Smart’s pregame warning to “expect the unexpected” was quickly in effect when the Bulldogs’ offense came out playing no-huddle, reaching the Oregon 35-yard line in machine-like fashion.
“When he plays within himself,” ABC Network commentator Todd Blackledge said of Bennett during the telecast, “he’s really, really good.”
It proved a foreshadowing comment, with viewers soon to see a twist added that Bennett’s game has expanded.
Facing a second-and-11, Bennett saw Oregon linebacker and projected first-round draft pick Noah Sewell storm through the line and flash into his face.

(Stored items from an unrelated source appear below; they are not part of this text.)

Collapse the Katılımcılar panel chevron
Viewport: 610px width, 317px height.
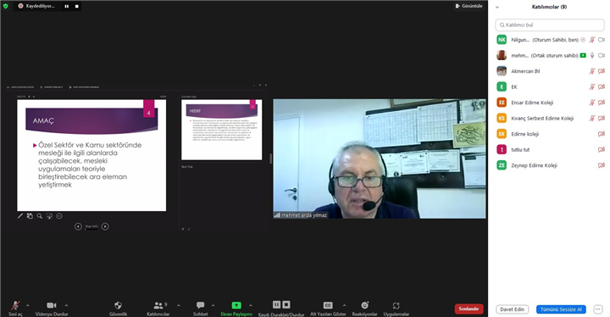[497, 7]
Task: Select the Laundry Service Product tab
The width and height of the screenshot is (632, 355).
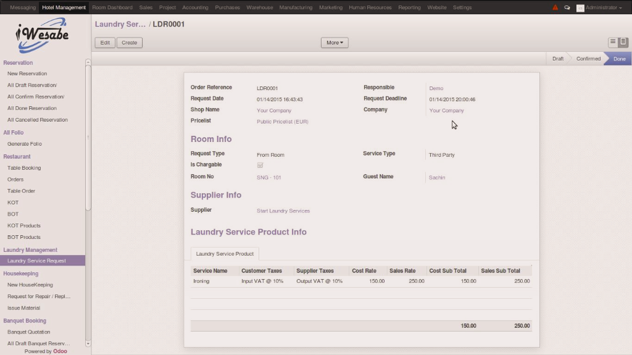Action: [x=225, y=254]
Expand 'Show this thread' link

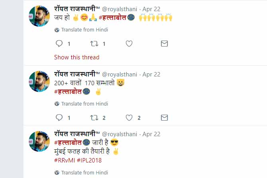click(x=77, y=57)
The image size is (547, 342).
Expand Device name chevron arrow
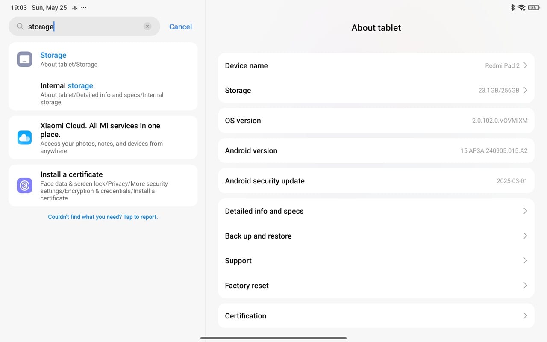coord(525,65)
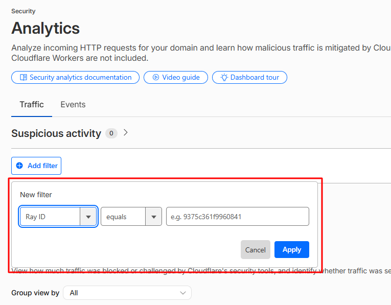391x305 pixels.
Task: Click the Ray ID filter field selector
Action: [58, 217]
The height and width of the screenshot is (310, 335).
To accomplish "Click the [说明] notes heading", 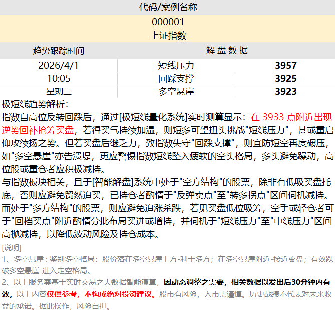I will [x=12, y=248].
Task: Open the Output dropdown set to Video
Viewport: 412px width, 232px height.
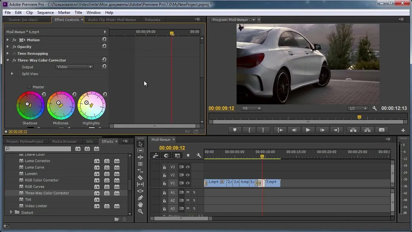Action: click(x=74, y=67)
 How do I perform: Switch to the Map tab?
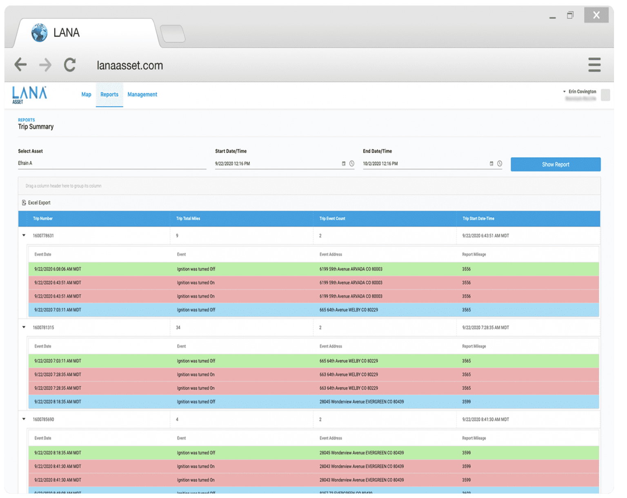click(x=86, y=94)
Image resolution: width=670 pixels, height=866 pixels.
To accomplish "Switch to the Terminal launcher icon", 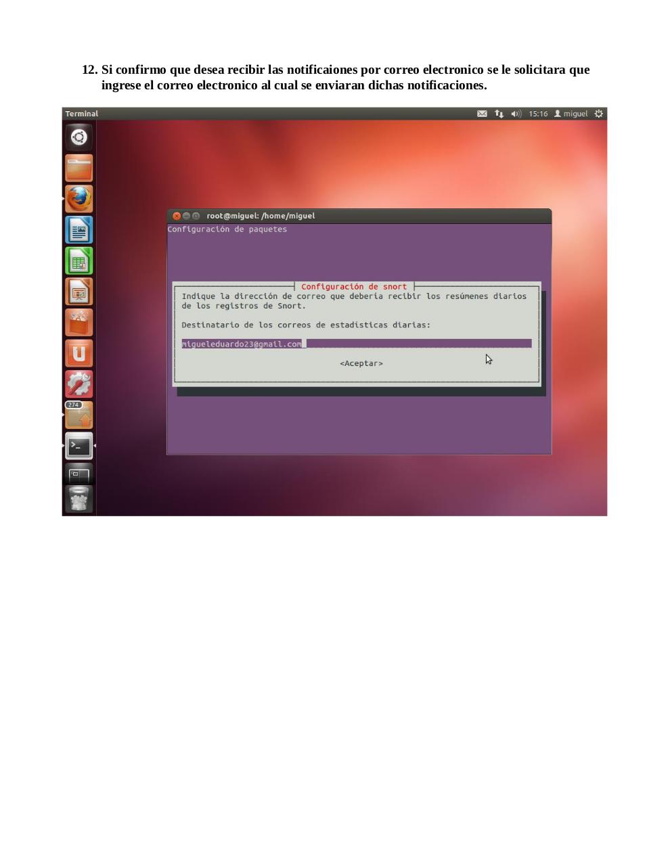I will [x=79, y=446].
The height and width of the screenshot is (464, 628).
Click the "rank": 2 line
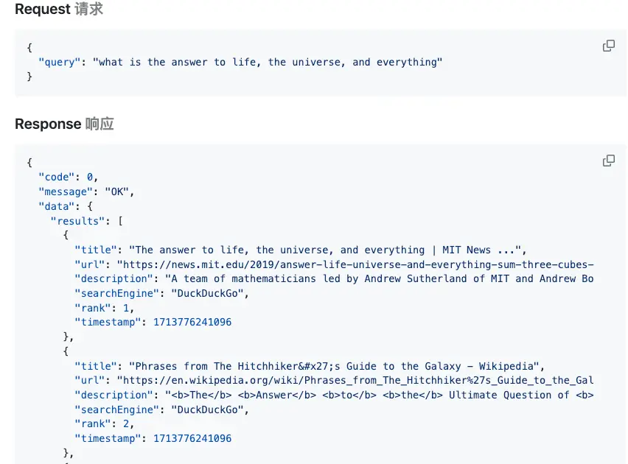point(104,424)
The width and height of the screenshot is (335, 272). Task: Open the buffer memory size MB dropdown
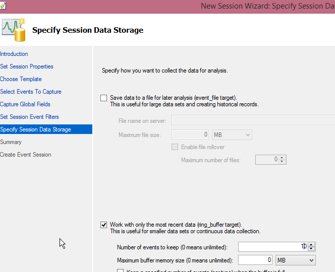[296, 260]
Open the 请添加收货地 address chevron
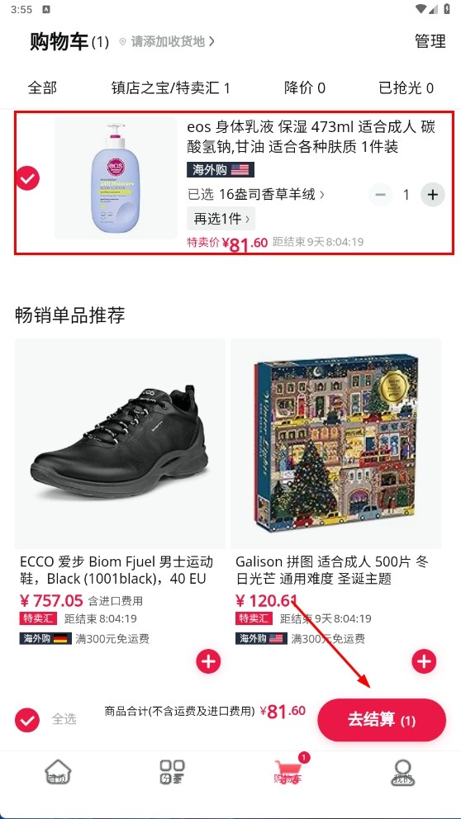The width and height of the screenshot is (461, 819). [211, 41]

Bennett darted quickly to his right, making the Ducks’ best defender miss, and rolled out, wisely throwing the ball away.
It was a good decision, “living for another day” as Smart has called it.
Still, Georgia was then facing the sort of third-and-11 situation Bennett sometimes struggled with last season.
That’s when Bennett showed how more offseason work paid off, dropping back and firing a strike on an intermediate out route to Marcus Rosemy-Jacksaint that netted 12 yards for a first down.
Bennett, throws a pretty deep ball, but he said he knew he needed work on his footwork and increasing velocity and timing on those second-level passes.
On the very next play, Bennett was back on his horse, chased out of the pocket after Oregon’s Keyon Ware-Hudson ran over Tate Ratledge.
Again, Bennett showed the poise of making a veteran move to throw the ball away rather than force a pass downfield.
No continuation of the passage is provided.